Tax Revenues in Q1 2026 up 3.4% on 2025

Tax Revenues in Q1 2026 up 3.4% on 2025

Numbers are in for Q1 2026, and despite corporation tax being down, and concerns around inflation and energy prices, the overall tax revenues in the quarter came to €22.6 billion, up by 3.4% on 2025.

Corporation tax in Q1 was down by about €100 million compared to the same period last year. However, according to the Department of Finance, “Q1 is one of the less significant payment periods for this revenue stream”. Income tax receipts had increased by 6.1%, and VAT receipts were up by 5.3% on Q1 2025. 

Meanwhile, the Central Bank has issued revised figures for expected inflation around 2.9% in their Quarterly Bulletin, in comparison to 2.1% in 2025. “Higher oil and gas prices are expected to lead to lower growth and higher inflation than previously anticipated.

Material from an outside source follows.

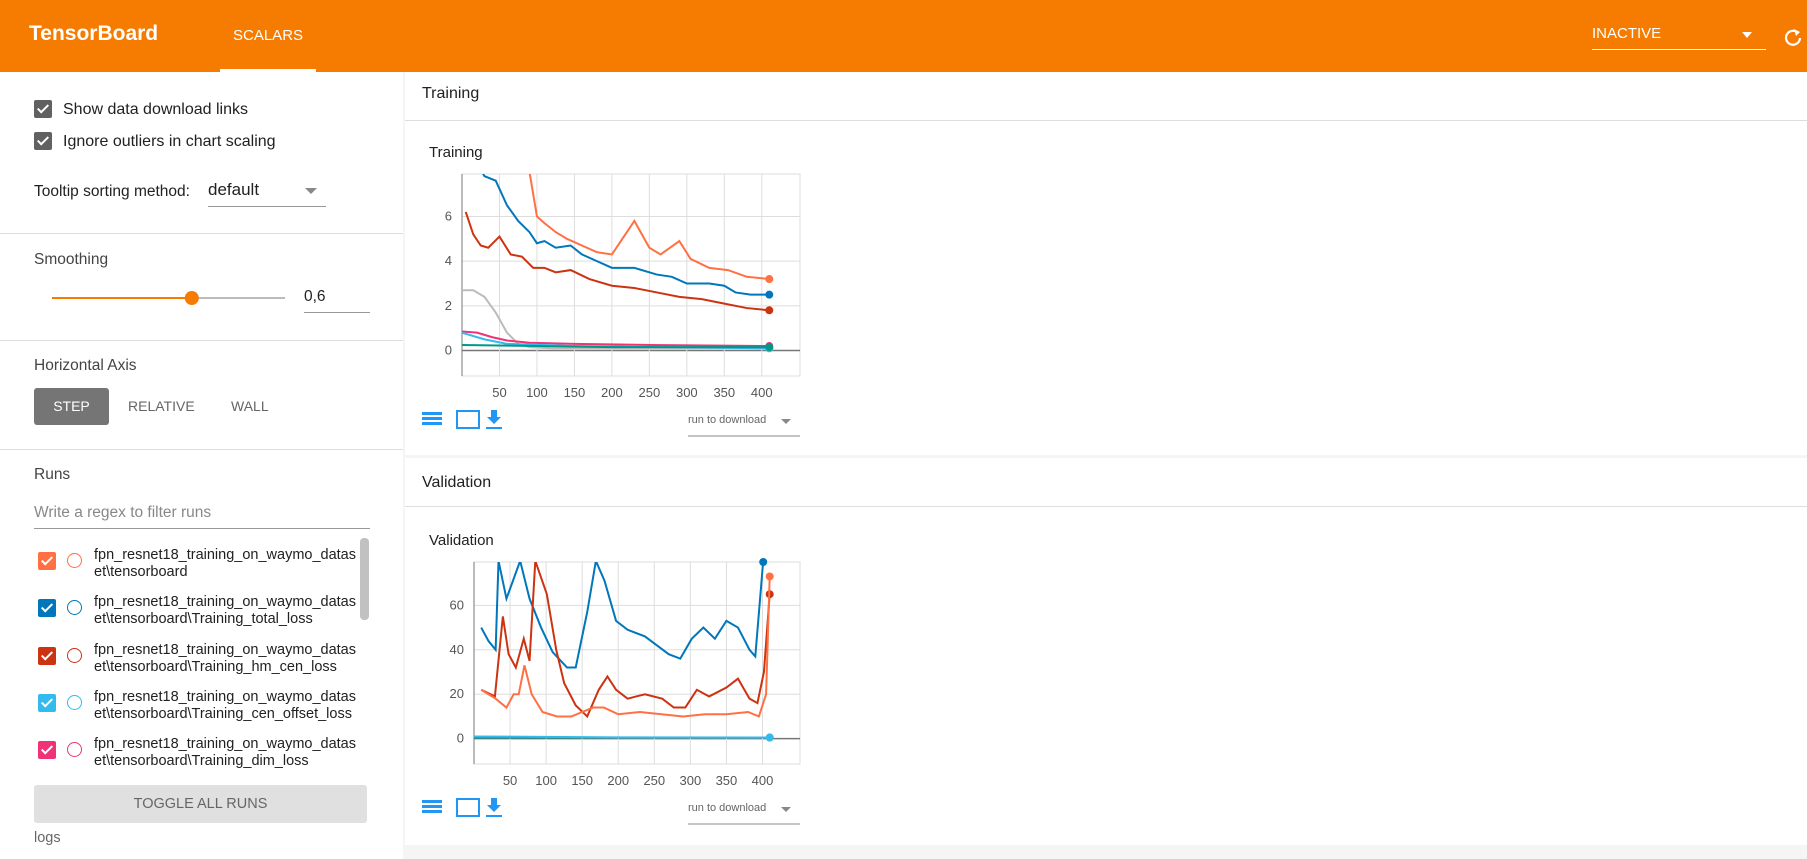 The height and width of the screenshot is (859, 1807). Describe the element at coordinates (250, 406) in the screenshot. I see `button-label: WALL` at that location.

The extent of these effects will depend on the intensity and duration of the conflict, as well as the scale of damage to critical infrastructure in the Middle East,” according to that report. There are, of course, a wide range of possibilities arising from international conflicts, and the report goes on to note that “A lengthier conflict with significantly more disruption could see inflation in Ireland being about 1 percentage point higher than that baseline on average over the next three years.”

The government is continuing to spend cautiously, for the most part, and has already transferred €18bn to the Future Ireland Fund (FIF) and Infrastructure, Climate and Nature Fund (ICNF) – both funds with longer term impact. 

Tánaiste and Minister for Finance, Simon Harris T.D. said, “This is of course a period of profound uncertainty. As a result of this Government’s record of solid management of the public finances, we are in a strong position to respond as needed to protect households and businesses: we demonstrated this two weeks ago by introducing a package of temporary supports to ease the burden of the energy price shock.”